(Stored entries)
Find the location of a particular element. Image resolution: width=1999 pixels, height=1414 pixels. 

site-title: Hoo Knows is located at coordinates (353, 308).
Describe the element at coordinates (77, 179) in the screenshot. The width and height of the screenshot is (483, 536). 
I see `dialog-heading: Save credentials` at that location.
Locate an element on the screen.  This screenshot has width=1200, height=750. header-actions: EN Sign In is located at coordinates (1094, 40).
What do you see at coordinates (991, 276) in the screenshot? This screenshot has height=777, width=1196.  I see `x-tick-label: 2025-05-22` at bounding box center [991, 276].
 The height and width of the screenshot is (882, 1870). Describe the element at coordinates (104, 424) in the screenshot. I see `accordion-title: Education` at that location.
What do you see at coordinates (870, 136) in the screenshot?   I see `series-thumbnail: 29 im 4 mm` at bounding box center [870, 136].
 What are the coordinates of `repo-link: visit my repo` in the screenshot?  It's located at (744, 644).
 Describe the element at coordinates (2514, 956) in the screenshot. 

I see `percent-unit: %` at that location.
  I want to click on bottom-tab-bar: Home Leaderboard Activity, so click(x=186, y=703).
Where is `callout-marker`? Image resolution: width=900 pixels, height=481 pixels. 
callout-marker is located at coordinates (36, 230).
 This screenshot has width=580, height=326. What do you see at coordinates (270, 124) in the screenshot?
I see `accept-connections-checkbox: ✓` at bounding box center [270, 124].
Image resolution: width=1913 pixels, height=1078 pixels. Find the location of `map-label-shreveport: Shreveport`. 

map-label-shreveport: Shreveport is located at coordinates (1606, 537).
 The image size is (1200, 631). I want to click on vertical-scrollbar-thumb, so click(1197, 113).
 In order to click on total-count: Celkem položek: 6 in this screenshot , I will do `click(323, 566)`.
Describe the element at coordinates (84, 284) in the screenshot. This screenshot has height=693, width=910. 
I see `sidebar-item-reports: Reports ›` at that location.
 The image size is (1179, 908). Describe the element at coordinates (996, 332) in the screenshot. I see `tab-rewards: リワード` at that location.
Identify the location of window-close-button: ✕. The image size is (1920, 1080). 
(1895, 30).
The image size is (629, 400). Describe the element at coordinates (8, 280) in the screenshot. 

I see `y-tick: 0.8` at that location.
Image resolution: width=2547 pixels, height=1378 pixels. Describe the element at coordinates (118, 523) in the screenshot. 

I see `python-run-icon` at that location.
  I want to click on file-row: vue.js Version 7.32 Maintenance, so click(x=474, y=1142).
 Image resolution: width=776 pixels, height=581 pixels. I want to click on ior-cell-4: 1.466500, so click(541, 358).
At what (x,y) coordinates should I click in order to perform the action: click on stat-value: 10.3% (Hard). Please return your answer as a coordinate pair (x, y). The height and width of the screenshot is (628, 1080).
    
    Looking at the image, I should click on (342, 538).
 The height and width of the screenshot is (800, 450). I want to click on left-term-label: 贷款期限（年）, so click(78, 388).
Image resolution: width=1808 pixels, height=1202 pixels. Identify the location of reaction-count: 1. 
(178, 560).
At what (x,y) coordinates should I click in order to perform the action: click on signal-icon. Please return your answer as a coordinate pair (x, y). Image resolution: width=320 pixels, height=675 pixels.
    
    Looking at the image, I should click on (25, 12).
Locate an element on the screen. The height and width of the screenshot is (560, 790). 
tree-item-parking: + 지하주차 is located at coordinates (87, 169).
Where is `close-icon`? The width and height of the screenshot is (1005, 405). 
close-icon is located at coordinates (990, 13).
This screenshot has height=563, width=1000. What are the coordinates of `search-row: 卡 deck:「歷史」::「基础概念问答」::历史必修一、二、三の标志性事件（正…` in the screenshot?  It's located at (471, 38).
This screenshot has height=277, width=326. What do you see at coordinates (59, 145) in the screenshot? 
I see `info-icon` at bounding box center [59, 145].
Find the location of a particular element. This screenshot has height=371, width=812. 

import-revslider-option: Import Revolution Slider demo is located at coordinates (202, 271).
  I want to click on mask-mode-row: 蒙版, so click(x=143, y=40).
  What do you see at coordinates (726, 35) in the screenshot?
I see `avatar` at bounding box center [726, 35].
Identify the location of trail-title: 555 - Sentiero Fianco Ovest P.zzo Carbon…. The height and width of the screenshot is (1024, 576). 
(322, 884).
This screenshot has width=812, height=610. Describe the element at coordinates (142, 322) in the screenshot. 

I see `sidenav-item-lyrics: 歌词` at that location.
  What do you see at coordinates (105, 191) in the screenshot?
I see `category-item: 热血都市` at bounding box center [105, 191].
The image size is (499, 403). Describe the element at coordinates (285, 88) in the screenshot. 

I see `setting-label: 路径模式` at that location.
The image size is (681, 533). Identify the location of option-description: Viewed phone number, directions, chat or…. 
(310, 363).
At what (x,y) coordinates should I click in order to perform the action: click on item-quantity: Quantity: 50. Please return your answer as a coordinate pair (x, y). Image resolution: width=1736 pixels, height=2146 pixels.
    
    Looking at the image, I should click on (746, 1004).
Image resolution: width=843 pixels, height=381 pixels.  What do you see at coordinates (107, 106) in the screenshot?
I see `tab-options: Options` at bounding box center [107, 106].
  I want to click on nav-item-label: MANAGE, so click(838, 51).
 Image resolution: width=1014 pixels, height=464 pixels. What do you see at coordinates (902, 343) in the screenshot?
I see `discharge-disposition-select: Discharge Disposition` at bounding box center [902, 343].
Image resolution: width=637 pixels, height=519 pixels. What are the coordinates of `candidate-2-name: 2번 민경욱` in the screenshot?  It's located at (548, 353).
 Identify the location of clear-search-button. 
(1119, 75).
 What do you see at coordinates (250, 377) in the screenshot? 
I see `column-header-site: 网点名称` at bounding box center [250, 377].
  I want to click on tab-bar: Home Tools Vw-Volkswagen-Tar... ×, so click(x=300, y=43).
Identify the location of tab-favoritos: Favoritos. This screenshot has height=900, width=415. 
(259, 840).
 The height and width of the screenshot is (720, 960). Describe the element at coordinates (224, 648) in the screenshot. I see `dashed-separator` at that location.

__Your goal__: Reproduce the records verbatim, beginning with the line that contains "Identify the location of tab-favoritos: Favoritos." and continuing through the end of the records.

__Answer below__:
Identify the location of tab-favoritos: Favoritos. This screenshot has height=900, width=415. 
(259, 840).
 The height and width of the screenshot is (720, 960). Describe the element at coordinates (224, 648) in the screenshot. I see `dashed-separator` at that location.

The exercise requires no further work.